By Holly Bond
“What happened to you, Shia Labeouf?”
If you asked anyone what Shia Labeouf was famous for these days, it is likely they would reference that meme, his punching a Nazi, and, somewhat nostalgically, Even Stevens.
Needless to say, for an actor his age, Labeouf has built up a strange array of accolades. The Just Do It meme was the most googled of 2015, boasting nearly 9 million google results and 34 million views on YouTube of the OG video. Not quite the honour people may have expected the young actor to receive ten years ago, when he was tipped as the next Tom Cruise.
Mainstream media have been pretty quick to dribble out the classic celebrity breakdown narrative. ‘What happened to you, Shia Labeouf?’ Forbes magazine asks the internet rhetorically, before claiming that his ‘bushy beard conﬁrms he is done with the mainstream.’
The ‘weird shenanigans,’ Labeouf has been up to, much to the media’s disappointment, are not providing Charlie Sheen-level material.
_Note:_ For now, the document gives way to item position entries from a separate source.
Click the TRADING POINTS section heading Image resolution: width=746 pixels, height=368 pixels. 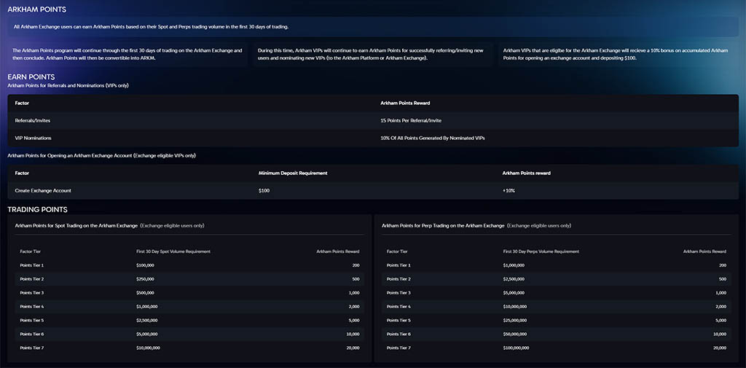(37, 210)
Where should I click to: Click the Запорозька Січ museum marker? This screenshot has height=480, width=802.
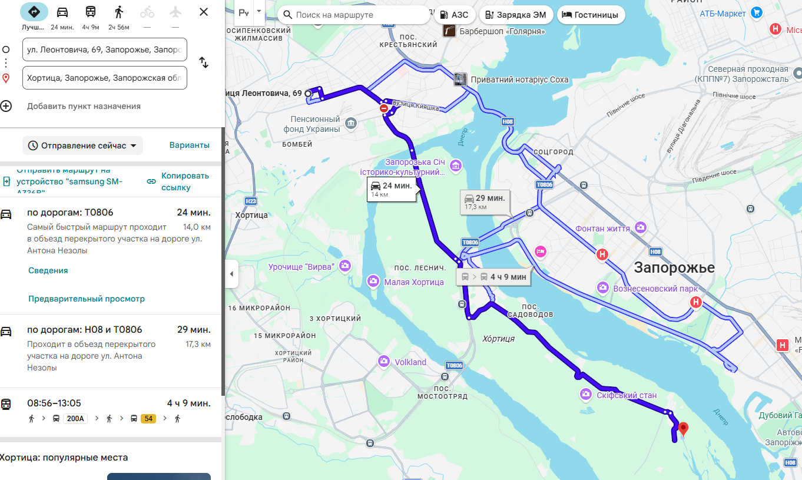(456, 167)
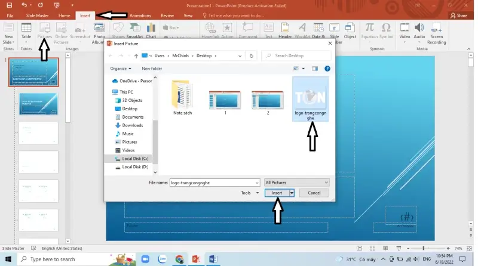The image size is (478, 266).
Task: Click the help question mark icon
Action: pyautogui.click(x=327, y=69)
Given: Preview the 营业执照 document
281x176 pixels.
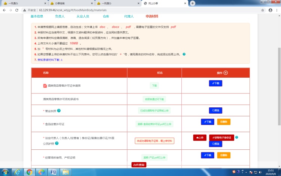Looking at the screenshot, I should (215, 110).
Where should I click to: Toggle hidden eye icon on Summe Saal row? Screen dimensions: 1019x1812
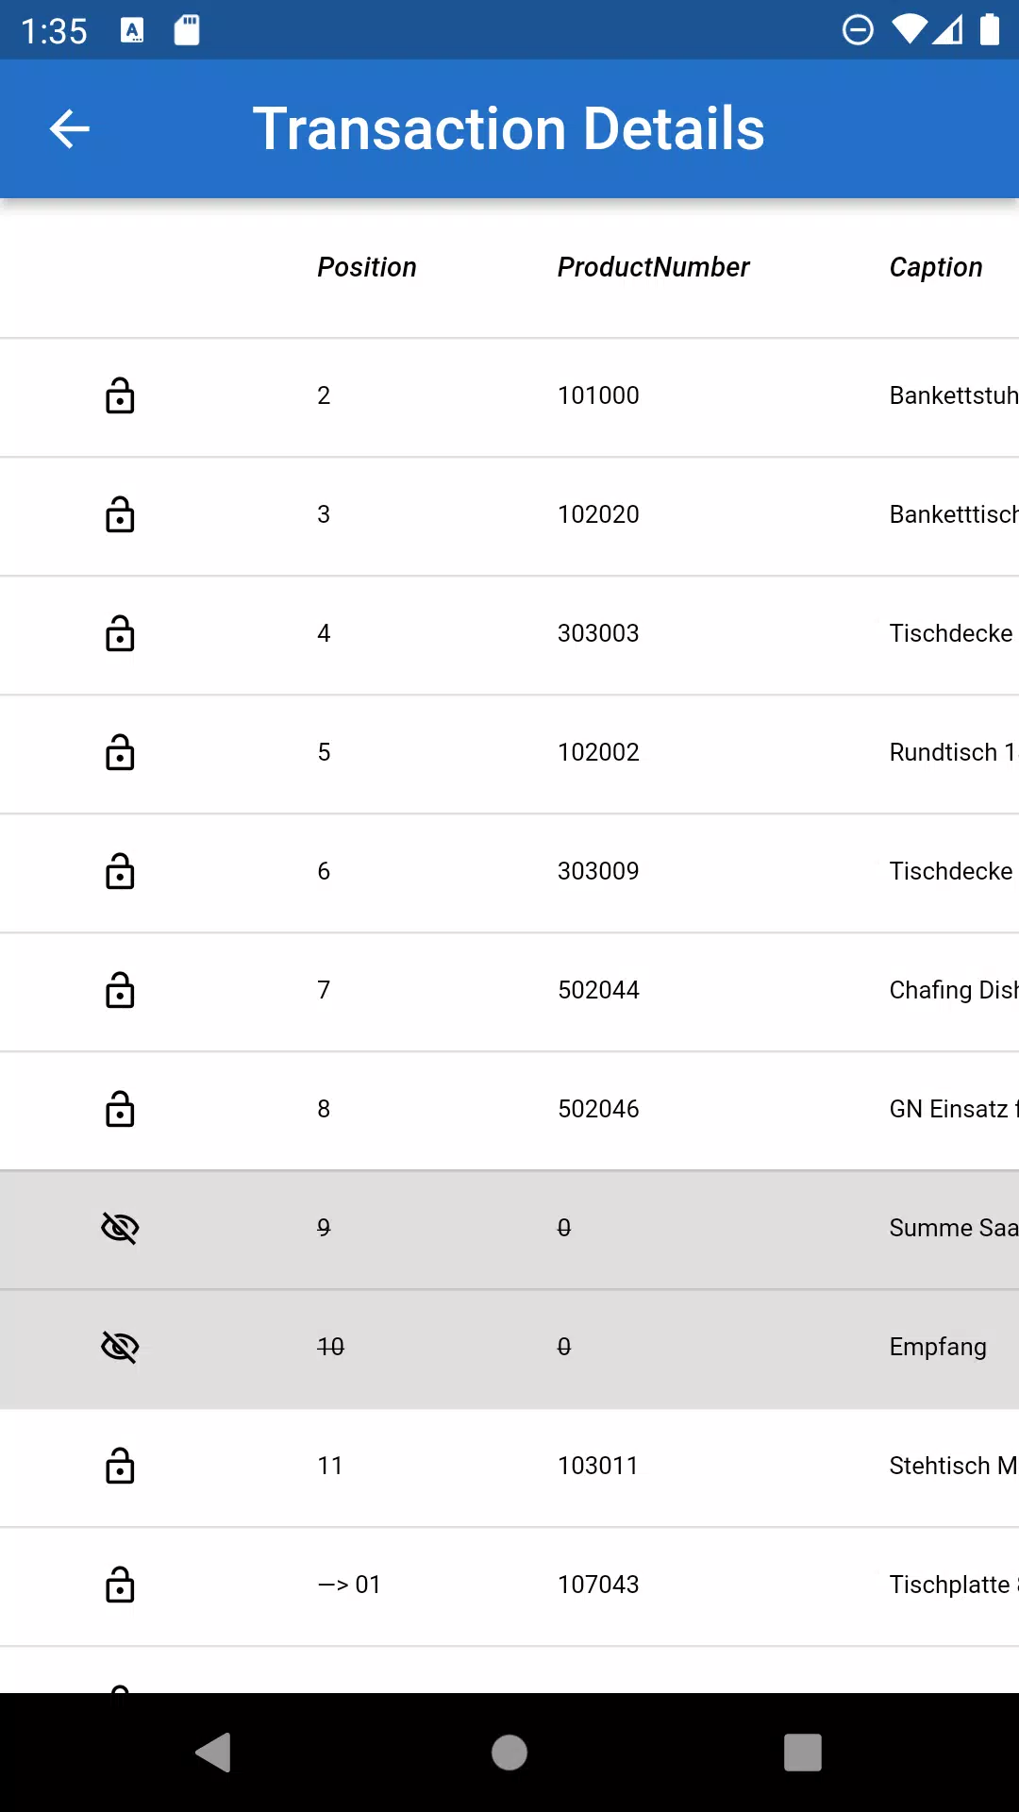(x=120, y=1228)
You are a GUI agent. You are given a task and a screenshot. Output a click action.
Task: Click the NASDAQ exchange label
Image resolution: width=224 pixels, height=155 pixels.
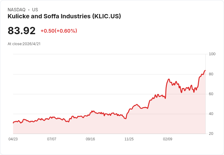pyautogui.click(x=16, y=10)
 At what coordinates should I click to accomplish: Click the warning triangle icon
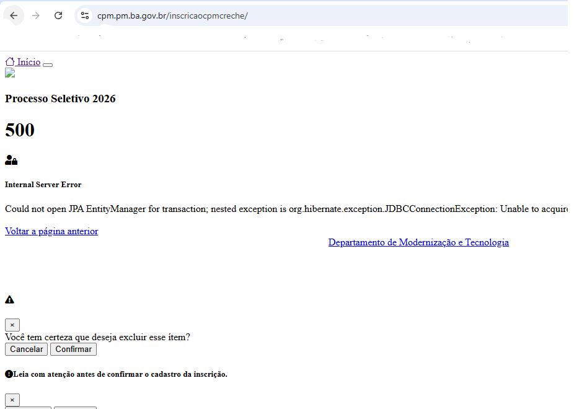(9, 300)
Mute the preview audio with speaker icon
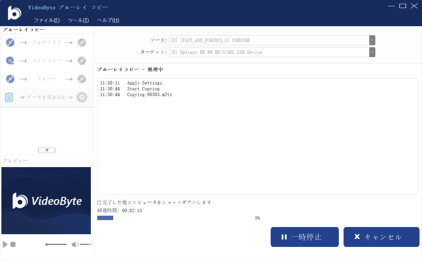The image size is (422, 261). pos(74,244)
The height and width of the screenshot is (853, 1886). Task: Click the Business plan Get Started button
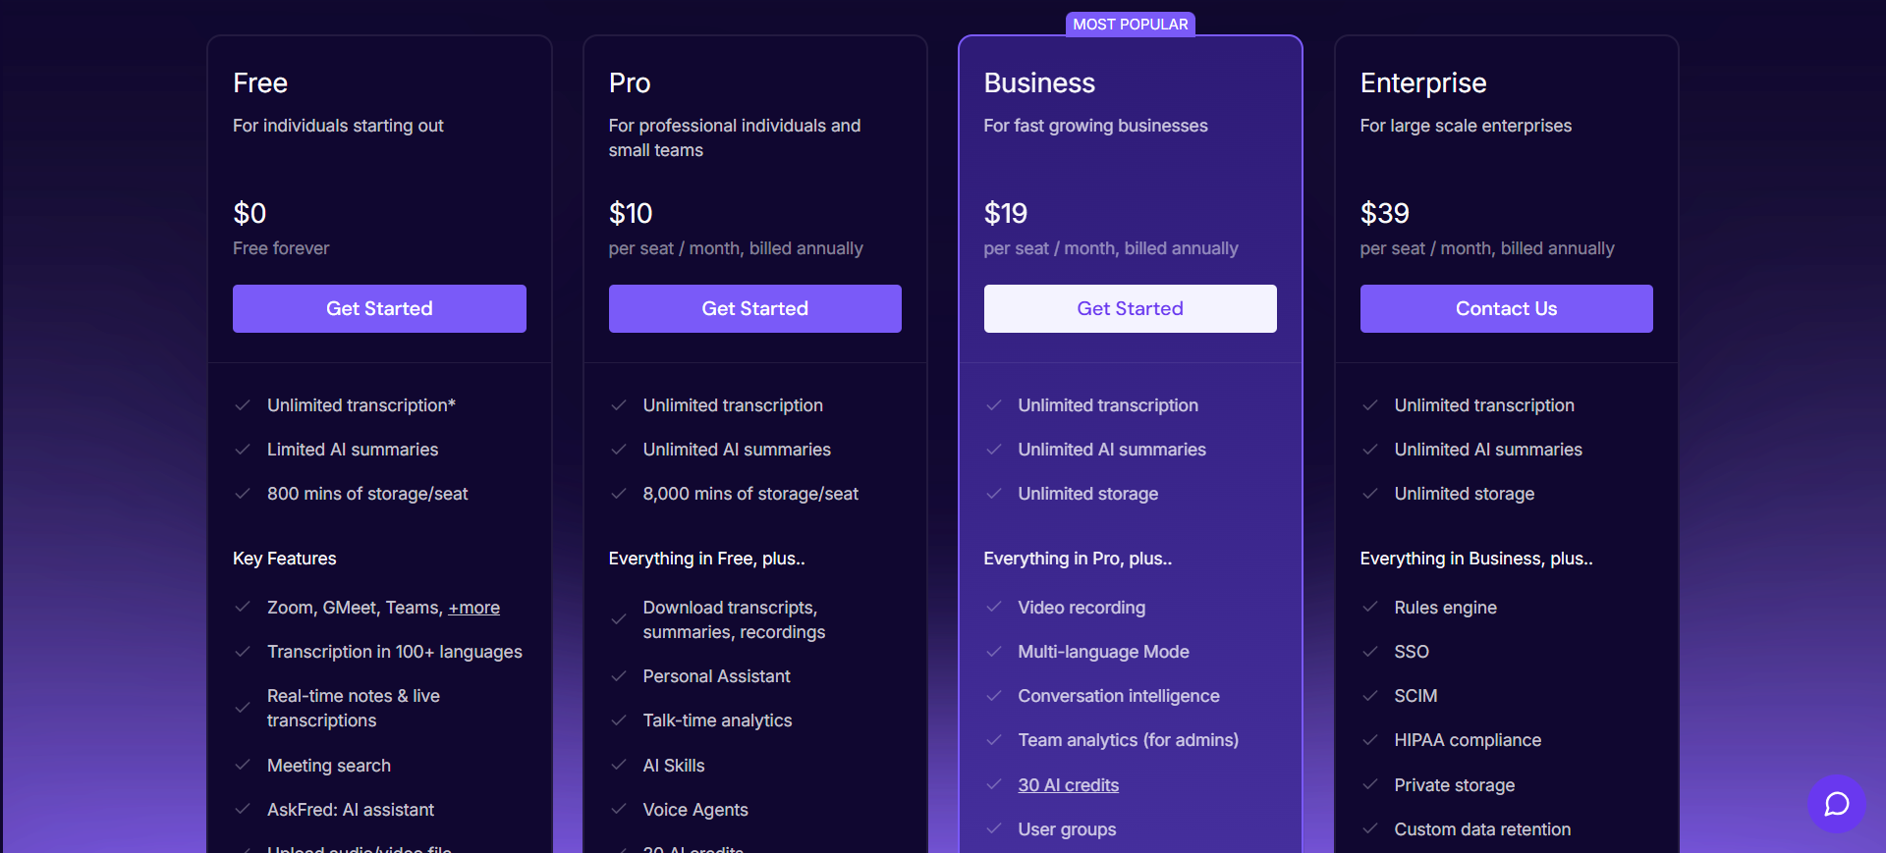[x=1130, y=308]
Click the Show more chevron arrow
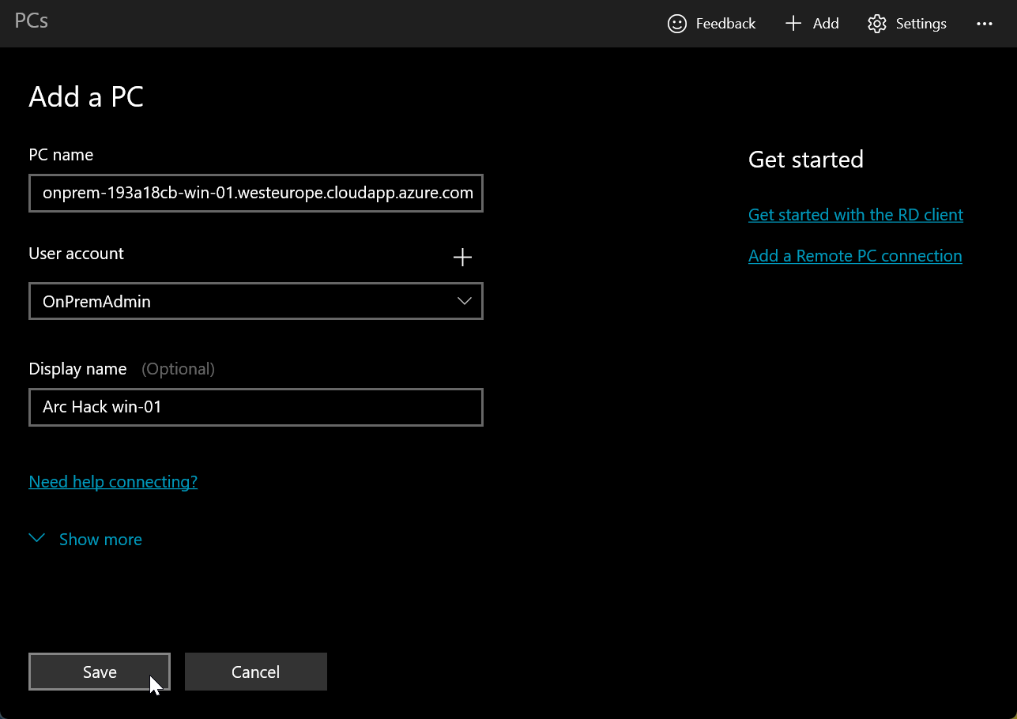1017x719 pixels. (x=36, y=538)
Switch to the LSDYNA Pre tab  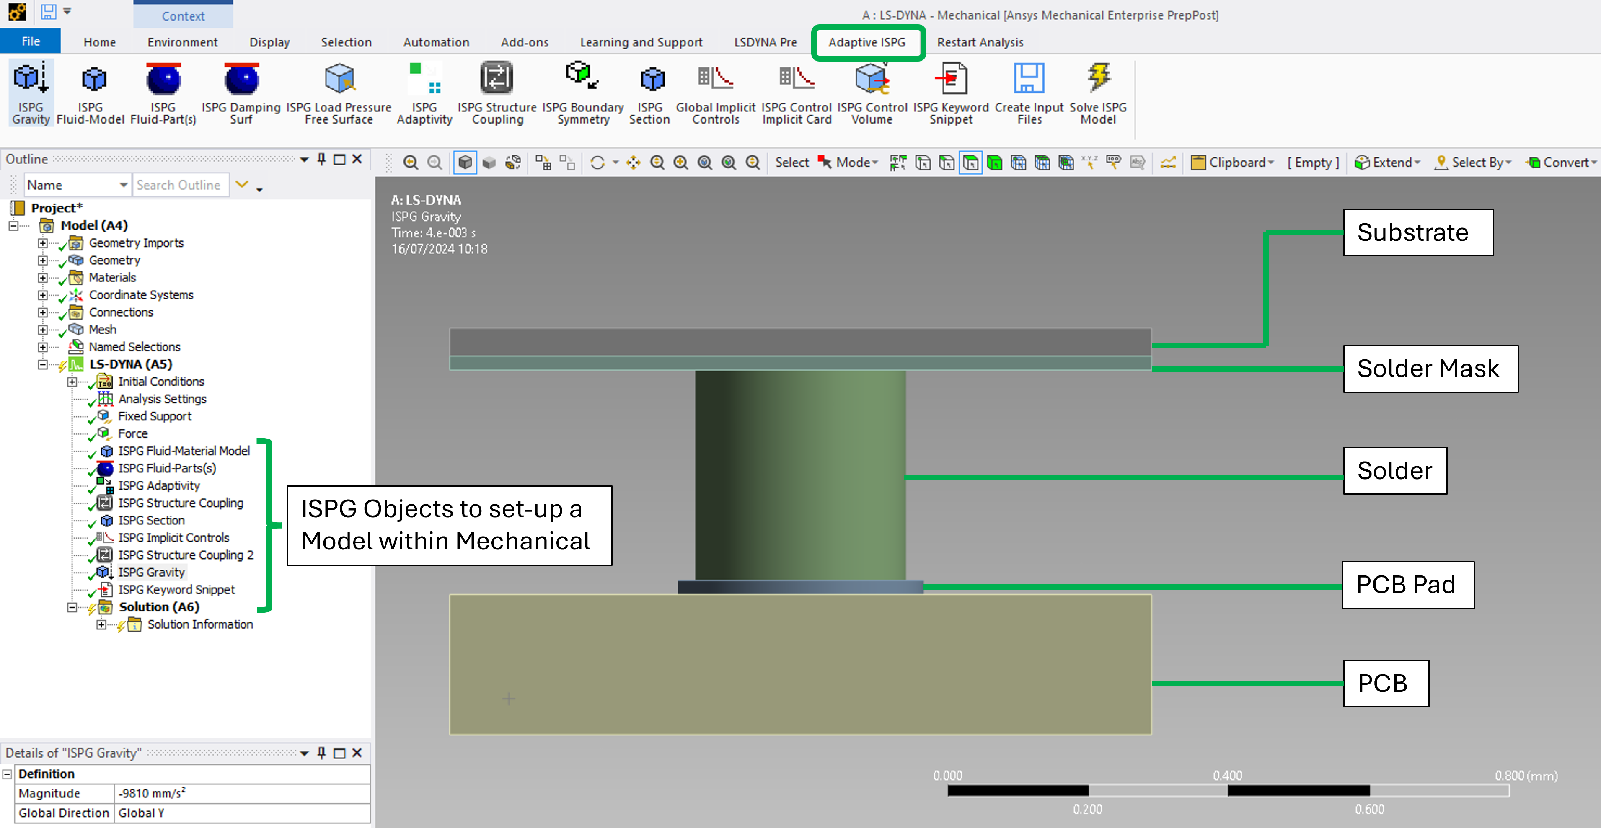click(x=765, y=42)
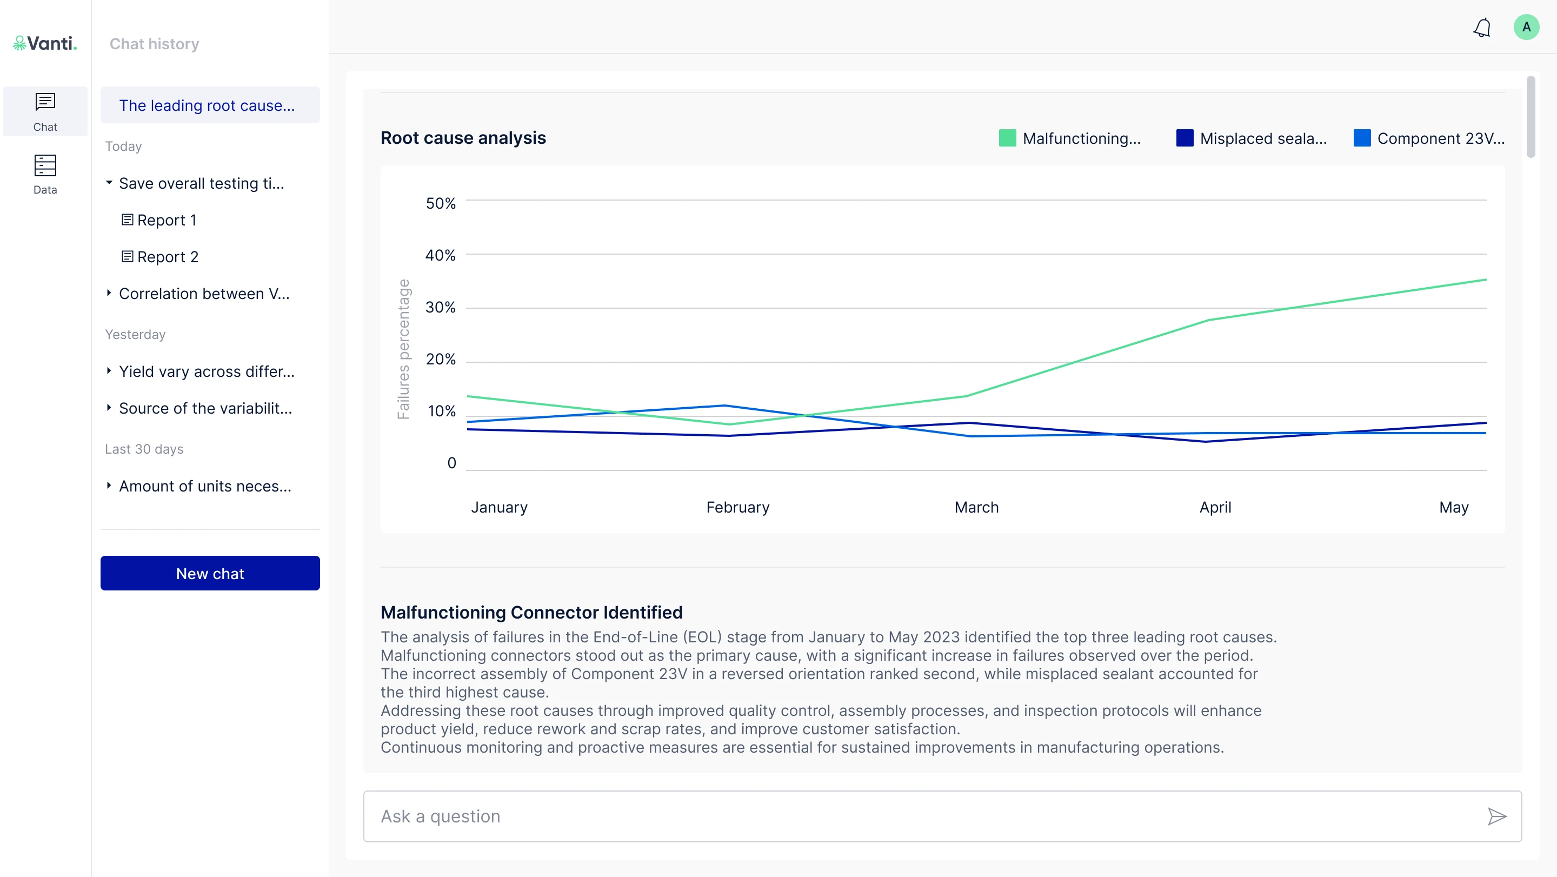Click the chat panel vertical scrollbar
1557x877 pixels.
tap(1530, 116)
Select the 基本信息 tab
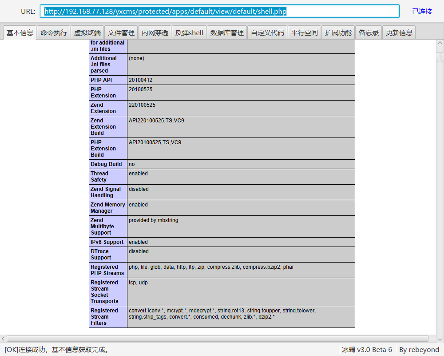 coord(20,32)
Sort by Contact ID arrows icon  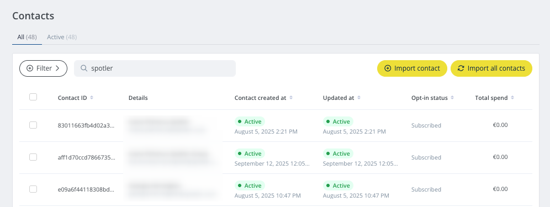tap(92, 98)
Instead, Labeouf has been spending the best part of a decade dedicating his time to performance art.
Since 2014, Labeouf has been collaborating with British artist Luke Turner and Norwegian artist Nastja Rönkkö. Labeouf approached Turner after reading the manifesto for Metamordernism, a document penned by Turner that states what art is striving for in the 21st Century: an oscillation between diﬀerent states, plurality of experience, and most importantly, presentness.
The trio’s ﬁrst, infamous #IAMSORRY piece perfectly encompasses Metamordernist values. This had Labeouf treading the red carpet at the Berlin Film Festival with a bag over his head stating I’M NOT FAMOUS ANYMORE. This was followed by Labeouf wearing the paper bag in an L.A. art gallery whilst crying, as visitors entered the room one by one. In a single piece of performance art, Labeouf oscillates from a huge public stunt that is gobbled up by the mass media, to repeating the same action in a very private space. The work frustrated a mainstream press that looks for the vulnerabilities in certain celebrities. Labeouf instead took to a space and exposed his own vulnerability to the public on an individual basis.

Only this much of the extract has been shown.